The H. Spurlock Trust                                  306,000*

*2,325,000 of the Partnership's Existing Shares are pledged to the
Subsidiary and 1,014,800 of the Partnership' Existing Shares are pledged
to Mr. Lloyd B. Putnam; in addition, the Partnership's Existing Shares,
while not pledged in support of such obligations, are subject to the
contractual obligations to transfer 225,000 shares of Common Stock to Lee
Rasmussen; and, in addition, the H. Spurlock Trust has assumed the
contractual obligation of Harold N. Spurlock, Sr. to transfer up to
180,000 shares of Common Stock to William A. Patterson and Neil Tucker,
all as described in Schedule II hereto.
<PAGE>
<PAGE>

                               SCHEDULE II


         1.  2,325,000 of the Existing Shares owned by the Partnership
are pledged to Spurlock Adhesives, Inc. (which holds the certificates
evidencing such shares) to secure the payment of the Subsidiary Note
pursuant to the terms of that certain Pledge Agreement, dated April 8,
1998.  The Pledge Agreement also subjects to the pledge thereunder any
additional shares received by the Partnership pursuant to any
distribution by Company with respect to the pledged shares.  Pursuant to
the Pledge Agreement, without the prior consent of the Subsidiary, the
Partnership is prohibited from transferring the pledged shares or any
rights therein and is prohibited from becoming a party to or otherwise
bound by any agreement which restricts in any manner the rights of any
present or future holder with respect to such shares.

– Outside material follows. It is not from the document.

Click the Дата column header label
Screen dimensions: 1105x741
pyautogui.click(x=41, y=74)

         2.  1,014,800 of the Existing Shares owned by the Partnership
are pledged to Lloyd B. Putman (who holds the certificates evidencing
such shares) to secure the repayment of that certain Collateral
Promissory Note payable by Irvine R. Spurlock and H. Norman Spurlock, Jr.
in the original principal amounts of $210,176.72.  The shares pledged to
secure this obligation may not be transferred without the consent of
Lloyd B. Putman and, in the event of any event of default under the
Collateral Promissory Note which is not cured as provided thereunder,
Lloyd B. Putman shall become entitled to vote the shares and to sell the
shares to satisfy the unpaid balance under the Collateral Promissory
Note.

         3.  In connection with the settlement of certain claims made by
Lee Rasmussen in connection with the complaint filed in the Derivative
Suit, the Partnership has agreed to transfer to Lee Rasmussen 225,000 of
the Existing Shares owned by the Partnership.

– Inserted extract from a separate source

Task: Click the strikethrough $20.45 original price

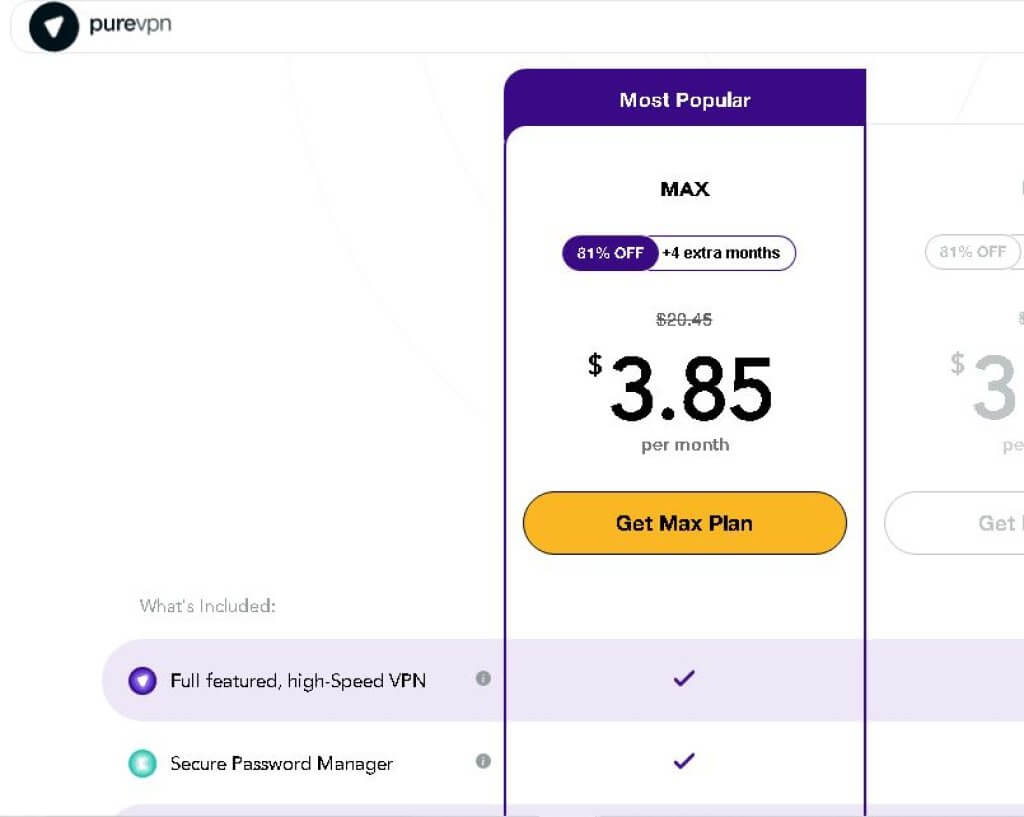Action: (x=684, y=320)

         4.  Pursuant to that certain Settlement Agreement, dated the ___
day of November, 1998, by and between Corporate Strategies, Inc., a South
Carolina corporation, William A. Patterson, Neil Tucker and Harold N.
Spurlock, Harold N. Spurlock, Sr. agreed to transfer 80,000 (subject to
adjustment to up to 90,000) shares of Common Stock to each of William A.
Patterson and Neil Tucker in accordance with the terms and conditions set
forth in such Settlement Agreement.  The H. Spurlock Trust has assumed
the above-referenced obligation of Harold N. Spurlock, Sr.